Pastner’s comments were a reflection of a challenge of the disappointing season – for seniors such as Devoe and forward Jordan Usher to lead the team effectively, particularly with the graduation of guard Jose Alvarado. The ACC defensive player of the year was the heart of last year’s ACC championship team and someone whom Pastner called a “naturally gifted” leader, but also someone who butted heads with Pastner in his first two seasons as he learned that effective leadership required his consistency in all things, such as effort in practice.

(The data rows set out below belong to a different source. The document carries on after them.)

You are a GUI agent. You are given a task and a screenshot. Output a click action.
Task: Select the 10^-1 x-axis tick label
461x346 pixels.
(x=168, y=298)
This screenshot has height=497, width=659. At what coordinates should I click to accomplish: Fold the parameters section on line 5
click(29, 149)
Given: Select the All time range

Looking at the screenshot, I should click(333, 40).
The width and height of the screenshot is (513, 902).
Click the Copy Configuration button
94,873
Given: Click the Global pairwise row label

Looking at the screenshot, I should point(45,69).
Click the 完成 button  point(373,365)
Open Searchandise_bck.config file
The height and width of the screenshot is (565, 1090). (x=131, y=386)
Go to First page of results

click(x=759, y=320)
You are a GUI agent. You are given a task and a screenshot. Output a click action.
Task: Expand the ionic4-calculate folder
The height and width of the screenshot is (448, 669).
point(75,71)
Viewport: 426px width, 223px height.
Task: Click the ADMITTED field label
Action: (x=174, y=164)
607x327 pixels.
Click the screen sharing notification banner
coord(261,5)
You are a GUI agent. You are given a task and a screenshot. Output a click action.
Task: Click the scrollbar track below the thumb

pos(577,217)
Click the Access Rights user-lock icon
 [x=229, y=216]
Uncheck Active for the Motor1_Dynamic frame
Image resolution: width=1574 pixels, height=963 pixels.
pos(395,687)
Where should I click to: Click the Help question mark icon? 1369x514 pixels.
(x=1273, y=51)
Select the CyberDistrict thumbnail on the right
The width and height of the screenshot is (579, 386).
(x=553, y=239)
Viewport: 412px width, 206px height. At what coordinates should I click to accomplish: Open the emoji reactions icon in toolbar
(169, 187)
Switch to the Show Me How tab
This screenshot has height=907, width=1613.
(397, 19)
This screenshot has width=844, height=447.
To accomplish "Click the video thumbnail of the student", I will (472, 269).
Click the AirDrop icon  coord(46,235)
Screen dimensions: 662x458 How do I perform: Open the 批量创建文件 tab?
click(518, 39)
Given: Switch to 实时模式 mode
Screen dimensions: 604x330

“It didn’t happen overnight for Jose, and it’s part of learning, for the continuation of the learning for Michael Devoe and Jordan Usher and those guys, to continue to get better at that,” Pastner said.

Regardless, Devoe’s career has been noteworthy. Pastner’s highest-rated high-school recruit, Devoe has been a four-year starter and a consistent scorer. With 1,595 points, players in his rearview mirror on Tech’s all-time scoring list include Bruce Dalrymple, John Salley, Kenny Anderson and Alvarado, among others.

“That kid seems like he’s been here for seven years,” N.C. State coach Kevin Keatts said after the Tuesday game. “He has been great.”

Next up in 14th place is B.J. Elder, who is Tech’s associate director of player personnel. On a videoconference call with media, Devoe perked up when team spokesman Mike Stamus informed him of the identity of the former Jacket on the next rung.

“How much more do I have to get to beat B.J.?” he asked before being informed he needed 21 points to tie his 1,616 points. “Uh-oh.”

Devoe has a shot at 10th place and Malcolm Mackey (1,736 points), which would require him to average 20.1 points per game over the final six regular-season games and the first ACC Tournament game. Devoe, who is averaging 18.6 points per game this season, called it “truly remarkable” to have attained 15th place. He also ranks fifth all-time in career 3-point field-goal percentage (39.9%) and seventh in 3-pointers (212).

“It’s something that you dream about as a kid, to have your name on those types of things and surpass some of those greats that have been here at Tech, too,” he said. “So I want to give all my respect to those guys that played here before me.”

Another way to offer that respect is to play with the effort that he intends to give.

“It’s been a fun ride here playing at Georgia Tech,” Devoe said. “I definitely want to be remembered.”